Süddeutsche Zeitung

Künstliche Befruchtung:Drei-Eltern-Babys fordern das Rechtssystem heraus

Ein US-Arzt hat die Geburt eines Kindes mit drei biologischen Eltern ermöglicht. Sind solche Babys rechtlich auch in Deutschland möglich?

Von Kathrin Zinkant

Der Arzt ließ es darauf ankommen. Er wollte den verzweifelten Eltern helfen. Im Labor stellte er durch künstliche Befruchtung Embryonen her. Daraufhin untersuchte er die Zellhäufchen genetisch. Die kranken sortierte er aus. Die gesunden pflanzte er der Mutter auf ihren Wunsch hin ein. Dann zeigte er sich selbst an.

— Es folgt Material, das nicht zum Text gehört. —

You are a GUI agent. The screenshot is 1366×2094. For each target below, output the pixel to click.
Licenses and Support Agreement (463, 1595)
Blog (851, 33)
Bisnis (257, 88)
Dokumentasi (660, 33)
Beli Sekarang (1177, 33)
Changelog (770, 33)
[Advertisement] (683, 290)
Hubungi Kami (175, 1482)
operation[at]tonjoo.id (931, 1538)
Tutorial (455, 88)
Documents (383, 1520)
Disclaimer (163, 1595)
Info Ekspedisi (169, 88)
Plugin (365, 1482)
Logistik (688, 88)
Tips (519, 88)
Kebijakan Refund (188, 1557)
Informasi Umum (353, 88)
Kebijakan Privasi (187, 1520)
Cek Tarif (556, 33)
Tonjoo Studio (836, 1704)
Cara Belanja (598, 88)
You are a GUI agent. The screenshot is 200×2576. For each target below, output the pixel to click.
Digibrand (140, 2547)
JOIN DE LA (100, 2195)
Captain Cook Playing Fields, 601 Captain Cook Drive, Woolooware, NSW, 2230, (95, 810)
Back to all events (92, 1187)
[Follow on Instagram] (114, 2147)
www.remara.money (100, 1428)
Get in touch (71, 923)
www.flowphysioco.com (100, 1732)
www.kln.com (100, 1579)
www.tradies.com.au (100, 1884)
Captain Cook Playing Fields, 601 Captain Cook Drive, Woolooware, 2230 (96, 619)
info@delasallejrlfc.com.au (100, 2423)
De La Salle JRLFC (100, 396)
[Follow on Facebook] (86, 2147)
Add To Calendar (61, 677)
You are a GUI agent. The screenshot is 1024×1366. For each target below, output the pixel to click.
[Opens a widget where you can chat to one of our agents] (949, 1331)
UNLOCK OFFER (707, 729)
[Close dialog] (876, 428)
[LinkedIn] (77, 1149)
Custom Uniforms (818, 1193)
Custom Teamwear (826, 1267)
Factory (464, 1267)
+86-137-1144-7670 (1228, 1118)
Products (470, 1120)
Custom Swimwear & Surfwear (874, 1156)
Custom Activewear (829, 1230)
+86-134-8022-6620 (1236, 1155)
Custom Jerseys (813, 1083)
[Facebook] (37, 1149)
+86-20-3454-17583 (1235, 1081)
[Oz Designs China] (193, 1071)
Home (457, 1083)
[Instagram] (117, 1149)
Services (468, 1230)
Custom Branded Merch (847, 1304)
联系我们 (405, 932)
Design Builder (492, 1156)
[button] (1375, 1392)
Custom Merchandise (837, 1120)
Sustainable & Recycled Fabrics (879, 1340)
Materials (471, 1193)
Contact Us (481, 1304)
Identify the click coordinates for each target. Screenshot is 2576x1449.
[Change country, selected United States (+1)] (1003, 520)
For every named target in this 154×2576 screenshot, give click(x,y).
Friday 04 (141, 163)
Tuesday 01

Es war nicht etwa der gesellschaftliche Konsens nach einer intensiven ethischen Debatte, sondern dieser juristische Fall eines Berliner Arztes, der in Deutschland vor sechs Jahren zur De-facto-Zulassung der Präimplantationsdiagnostik führte - obwohl das Aussondern erbkranker Embryonen nach damaliger Auffassung eigentlich durch das Embryonenschutzgesetz verboten sein sollte. Das Gericht jedoch stellte das Gegenteil fest. Ein Schock, der nicht der letzte seiner Art gewesen sein muss.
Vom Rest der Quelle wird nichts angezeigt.